Accounting for those two factors would take $5 million off the top of the $23 million. That total number will increase by 4% annually. 

Bjork recently mentioned it took $20 million to assemble this year's Ohio State transfer class – one of the best in the country. That was definitely on the top end. 

"The floor for every team, if you want to be competitive, is spending $13 million-$15 million on your football team," Burr said. "You're flooding the market with a lot of money. The idea that the money isn't going to go up is fool's gold."

Wilken split the back damages of House this way: 75% to former football players, 15% to men's basketball, 5% to women's basketball and 5% for the other remaining minor sports. Some schools hope to use that formula for revenue-sharing for current and future athletes.

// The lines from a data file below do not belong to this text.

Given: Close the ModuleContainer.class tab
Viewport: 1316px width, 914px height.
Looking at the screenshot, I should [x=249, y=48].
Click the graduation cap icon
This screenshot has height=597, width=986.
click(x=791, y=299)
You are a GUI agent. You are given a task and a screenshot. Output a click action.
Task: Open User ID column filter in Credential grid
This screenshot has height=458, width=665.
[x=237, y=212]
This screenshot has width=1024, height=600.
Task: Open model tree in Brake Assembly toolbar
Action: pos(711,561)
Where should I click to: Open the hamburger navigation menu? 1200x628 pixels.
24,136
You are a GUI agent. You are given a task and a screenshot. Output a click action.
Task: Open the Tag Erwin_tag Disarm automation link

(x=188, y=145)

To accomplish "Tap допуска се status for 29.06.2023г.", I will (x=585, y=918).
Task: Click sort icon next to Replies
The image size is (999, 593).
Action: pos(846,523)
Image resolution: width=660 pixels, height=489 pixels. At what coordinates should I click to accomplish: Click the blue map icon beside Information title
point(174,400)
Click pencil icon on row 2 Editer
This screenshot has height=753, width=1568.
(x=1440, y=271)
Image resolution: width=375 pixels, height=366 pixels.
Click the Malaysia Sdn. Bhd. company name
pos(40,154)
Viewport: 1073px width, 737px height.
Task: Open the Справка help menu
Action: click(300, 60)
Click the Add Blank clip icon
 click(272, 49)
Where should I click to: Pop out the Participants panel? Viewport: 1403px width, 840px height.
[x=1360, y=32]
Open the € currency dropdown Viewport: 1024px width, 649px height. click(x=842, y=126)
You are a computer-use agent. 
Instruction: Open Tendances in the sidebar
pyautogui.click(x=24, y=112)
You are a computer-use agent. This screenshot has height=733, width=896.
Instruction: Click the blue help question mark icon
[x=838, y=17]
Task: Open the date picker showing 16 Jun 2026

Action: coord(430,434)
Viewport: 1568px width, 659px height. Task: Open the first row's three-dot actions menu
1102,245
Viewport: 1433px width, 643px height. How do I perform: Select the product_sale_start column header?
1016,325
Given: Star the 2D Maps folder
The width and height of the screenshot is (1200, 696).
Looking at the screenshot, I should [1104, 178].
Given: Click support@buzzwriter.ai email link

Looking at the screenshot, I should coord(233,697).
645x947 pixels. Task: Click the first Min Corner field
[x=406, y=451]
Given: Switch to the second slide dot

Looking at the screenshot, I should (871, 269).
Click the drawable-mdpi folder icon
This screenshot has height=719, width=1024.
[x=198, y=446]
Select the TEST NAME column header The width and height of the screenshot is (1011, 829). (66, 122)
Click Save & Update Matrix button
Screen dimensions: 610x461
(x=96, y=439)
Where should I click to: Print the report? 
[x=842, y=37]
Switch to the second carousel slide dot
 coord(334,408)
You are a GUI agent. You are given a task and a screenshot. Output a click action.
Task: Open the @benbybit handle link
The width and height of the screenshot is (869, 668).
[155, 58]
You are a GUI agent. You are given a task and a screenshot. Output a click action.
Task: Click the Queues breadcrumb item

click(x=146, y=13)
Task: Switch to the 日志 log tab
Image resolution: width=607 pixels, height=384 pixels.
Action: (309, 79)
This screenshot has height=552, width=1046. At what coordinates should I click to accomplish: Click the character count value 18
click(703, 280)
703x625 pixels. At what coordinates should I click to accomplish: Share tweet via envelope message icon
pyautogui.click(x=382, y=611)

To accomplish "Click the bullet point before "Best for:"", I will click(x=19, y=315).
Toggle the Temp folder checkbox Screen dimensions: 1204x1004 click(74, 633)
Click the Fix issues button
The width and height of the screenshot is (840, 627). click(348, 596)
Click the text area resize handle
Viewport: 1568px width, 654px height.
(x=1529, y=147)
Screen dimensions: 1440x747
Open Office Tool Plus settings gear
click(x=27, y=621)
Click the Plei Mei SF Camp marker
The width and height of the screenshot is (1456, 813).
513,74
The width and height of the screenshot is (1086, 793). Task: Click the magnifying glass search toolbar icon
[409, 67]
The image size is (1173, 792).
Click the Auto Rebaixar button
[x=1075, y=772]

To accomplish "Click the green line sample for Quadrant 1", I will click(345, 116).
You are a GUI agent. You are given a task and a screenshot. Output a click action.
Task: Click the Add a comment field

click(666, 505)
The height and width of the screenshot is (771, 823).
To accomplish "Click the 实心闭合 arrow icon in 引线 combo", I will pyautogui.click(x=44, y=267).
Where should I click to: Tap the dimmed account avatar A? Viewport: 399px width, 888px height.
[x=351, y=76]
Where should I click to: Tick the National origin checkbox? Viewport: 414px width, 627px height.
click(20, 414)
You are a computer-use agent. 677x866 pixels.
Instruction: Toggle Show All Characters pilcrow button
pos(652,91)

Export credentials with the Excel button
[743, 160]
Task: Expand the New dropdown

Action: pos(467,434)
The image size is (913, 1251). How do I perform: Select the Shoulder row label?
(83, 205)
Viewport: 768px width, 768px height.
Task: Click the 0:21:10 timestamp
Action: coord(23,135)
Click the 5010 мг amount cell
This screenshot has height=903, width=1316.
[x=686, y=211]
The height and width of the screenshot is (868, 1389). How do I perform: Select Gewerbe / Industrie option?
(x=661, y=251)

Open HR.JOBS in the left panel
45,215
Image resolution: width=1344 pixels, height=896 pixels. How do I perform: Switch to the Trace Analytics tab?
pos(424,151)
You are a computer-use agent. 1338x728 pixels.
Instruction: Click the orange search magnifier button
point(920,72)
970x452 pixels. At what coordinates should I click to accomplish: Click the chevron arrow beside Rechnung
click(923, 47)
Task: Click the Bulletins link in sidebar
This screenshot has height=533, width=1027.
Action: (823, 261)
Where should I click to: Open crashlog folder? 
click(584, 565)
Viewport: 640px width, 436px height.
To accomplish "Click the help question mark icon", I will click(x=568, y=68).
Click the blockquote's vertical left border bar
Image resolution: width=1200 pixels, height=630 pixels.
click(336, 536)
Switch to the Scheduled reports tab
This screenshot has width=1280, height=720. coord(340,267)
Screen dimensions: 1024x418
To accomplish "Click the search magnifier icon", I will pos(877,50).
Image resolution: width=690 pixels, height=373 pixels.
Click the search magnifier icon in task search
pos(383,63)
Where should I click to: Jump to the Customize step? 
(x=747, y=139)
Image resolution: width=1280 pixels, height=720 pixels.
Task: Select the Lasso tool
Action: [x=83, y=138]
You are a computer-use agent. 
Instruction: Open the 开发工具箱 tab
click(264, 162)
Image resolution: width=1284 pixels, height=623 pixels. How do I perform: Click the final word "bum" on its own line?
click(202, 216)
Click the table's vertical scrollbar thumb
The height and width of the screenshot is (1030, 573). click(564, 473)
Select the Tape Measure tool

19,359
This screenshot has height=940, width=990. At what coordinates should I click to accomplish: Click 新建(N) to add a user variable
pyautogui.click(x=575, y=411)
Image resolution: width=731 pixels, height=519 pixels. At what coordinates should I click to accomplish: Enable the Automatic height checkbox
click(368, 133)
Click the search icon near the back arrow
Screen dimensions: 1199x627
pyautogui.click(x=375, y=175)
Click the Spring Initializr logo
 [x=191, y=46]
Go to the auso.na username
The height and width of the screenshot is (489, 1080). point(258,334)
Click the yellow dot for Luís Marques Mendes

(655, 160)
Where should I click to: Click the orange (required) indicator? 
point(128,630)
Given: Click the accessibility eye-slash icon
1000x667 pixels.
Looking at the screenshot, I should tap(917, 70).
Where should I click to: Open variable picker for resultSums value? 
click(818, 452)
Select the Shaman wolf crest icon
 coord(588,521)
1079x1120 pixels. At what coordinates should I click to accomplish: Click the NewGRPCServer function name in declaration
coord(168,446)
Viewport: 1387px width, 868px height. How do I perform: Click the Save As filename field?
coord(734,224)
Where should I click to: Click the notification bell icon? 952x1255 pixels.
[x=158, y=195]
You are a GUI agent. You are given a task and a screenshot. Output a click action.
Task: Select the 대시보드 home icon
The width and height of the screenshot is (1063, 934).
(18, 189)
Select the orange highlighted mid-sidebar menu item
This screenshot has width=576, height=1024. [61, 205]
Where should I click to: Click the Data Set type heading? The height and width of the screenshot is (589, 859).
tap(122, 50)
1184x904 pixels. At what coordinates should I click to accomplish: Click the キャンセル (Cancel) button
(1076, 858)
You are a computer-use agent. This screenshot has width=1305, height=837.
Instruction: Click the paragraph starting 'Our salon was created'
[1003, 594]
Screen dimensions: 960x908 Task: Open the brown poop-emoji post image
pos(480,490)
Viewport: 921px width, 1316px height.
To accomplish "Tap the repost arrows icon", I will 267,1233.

Action is demanded to stay relevant. Group of Five schools have talked about their own postseason. Kansas is spending $400 million on its Gateway Project that centers around a stadium remodel. Northwestern is spending $800 million on similar stadium project. 

Georgia Tech signaled recently it isn't going to be left behind. Last month, the school got a commitment from its first five-star of the recruiting rankings era. Offensive lineman Josh Petty pledged via what was described as a "multi-million dollar" NIL deal, turning down the likes of Florida State and Ohio State . 

"Georgia Tech was never spending that kind of money on players 12 months ago," Burr said.

It isn't alone now. It definitely won't be alone in the future. But in the cut-throat world of recruiting, it can't afford not to.